Dataset excerpt:
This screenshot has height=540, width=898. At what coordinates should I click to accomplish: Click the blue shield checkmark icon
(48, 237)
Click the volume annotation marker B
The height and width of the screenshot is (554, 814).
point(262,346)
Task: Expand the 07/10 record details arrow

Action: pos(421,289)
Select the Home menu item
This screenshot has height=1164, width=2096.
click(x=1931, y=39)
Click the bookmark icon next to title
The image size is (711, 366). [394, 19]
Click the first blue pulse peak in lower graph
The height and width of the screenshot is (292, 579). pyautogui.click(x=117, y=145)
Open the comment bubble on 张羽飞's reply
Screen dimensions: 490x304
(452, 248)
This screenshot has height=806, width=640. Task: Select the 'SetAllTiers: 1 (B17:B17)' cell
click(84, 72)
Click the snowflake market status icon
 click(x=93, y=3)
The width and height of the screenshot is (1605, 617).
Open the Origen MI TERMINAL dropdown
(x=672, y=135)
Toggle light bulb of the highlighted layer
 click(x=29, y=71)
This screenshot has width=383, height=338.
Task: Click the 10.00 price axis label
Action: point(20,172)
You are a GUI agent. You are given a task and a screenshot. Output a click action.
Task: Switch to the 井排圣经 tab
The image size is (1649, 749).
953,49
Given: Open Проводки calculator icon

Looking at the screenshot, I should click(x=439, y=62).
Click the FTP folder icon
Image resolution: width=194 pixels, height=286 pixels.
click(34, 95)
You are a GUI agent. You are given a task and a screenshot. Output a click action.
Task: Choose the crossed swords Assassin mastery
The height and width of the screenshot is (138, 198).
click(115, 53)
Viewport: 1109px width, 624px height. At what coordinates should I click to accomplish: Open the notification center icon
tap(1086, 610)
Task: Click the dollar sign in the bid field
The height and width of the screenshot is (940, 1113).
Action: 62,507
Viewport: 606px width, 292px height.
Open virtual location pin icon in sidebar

# [What to produce]
Can you lay out every line of the listing above as a numbered list, omitting the blank lines?

# [Response to this exercise]
1. This screenshot has height=540, width=898. At what coordinates should I click to accomplish: Click the blue shield checkmark icon
2. (48, 237)
3. Click the volume annotation marker B
4. The height and width of the screenshot is (554, 814).
5. point(262,346)
6. Task: Expand the 07/10 record details arrow
7. Action: pos(421,289)
8. Select the Home menu item
9. This screenshot has height=1164, width=2096.
10. click(x=1931, y=39)
11. Click the bookmark icon next to title
12. The image size is (711, 366). [394, 19]
13. Click the first blue pulse peak in lower graph
14. The height and width of the screenshot is (292, 579). pyautogui.click(x=117, y=145)
15. Open the comment bubble on 张羽飞's reply
16. Screen dimensions: 490x304
17. (452, 248)
18. This screenshot has height=806, width=640. Task: Select the 'SetAllTiers: 1 (B17:B17)' cell
19. click(84, 72)
20. Click the snowflake market status icon
21.  click(x=93, y=3)
22. The width and height of the screenshot is (1605, 617).
23. Open the Origen MI TERMINAL dropdown
24. (x=672, y=135)
25. Toggle light bulb of the highlighted layer
26.  click(x=29, y=71)
27. This screenshot has width=383, height=338.
28. Task: Click the 10.00 price axis label
29. Action: point(20,172)
30. You are a GUI agent. You are given a task and a screenshot. Output a click action.
31. Task: Switch to the 井排圣经 tab
32. The image size is (1649, 749).
33. 953,49
34. Given: Open Проводки calculator icon
35. Looking at the screenshot, I should click(x=439, y=62).
36. Click the FTP folder icon
37. Image resolution: width=194 pixels, height=286 pixels.
38. click(34, 95)
39. You are a GUI agent. You are given a task and a screenshot. Output a click action.
40. Task: Choose the crossed swords Assassin mastery
41. The height and width of the screenshot is (138, 198).
42. click(115, 53)
43. Viewport: 1109px width, 624px height. At what coordinates should I click to accomplish: Open the notification center icon
44. tap(1086, 610)
45. Task: Click the dollar sign in the bid field
46. The height and width of the screenshot is (940, 1113).
47. Action: 62,507
48. Viewport: 606px width, 292px height.
49. Open virtual location pin icon in sidebar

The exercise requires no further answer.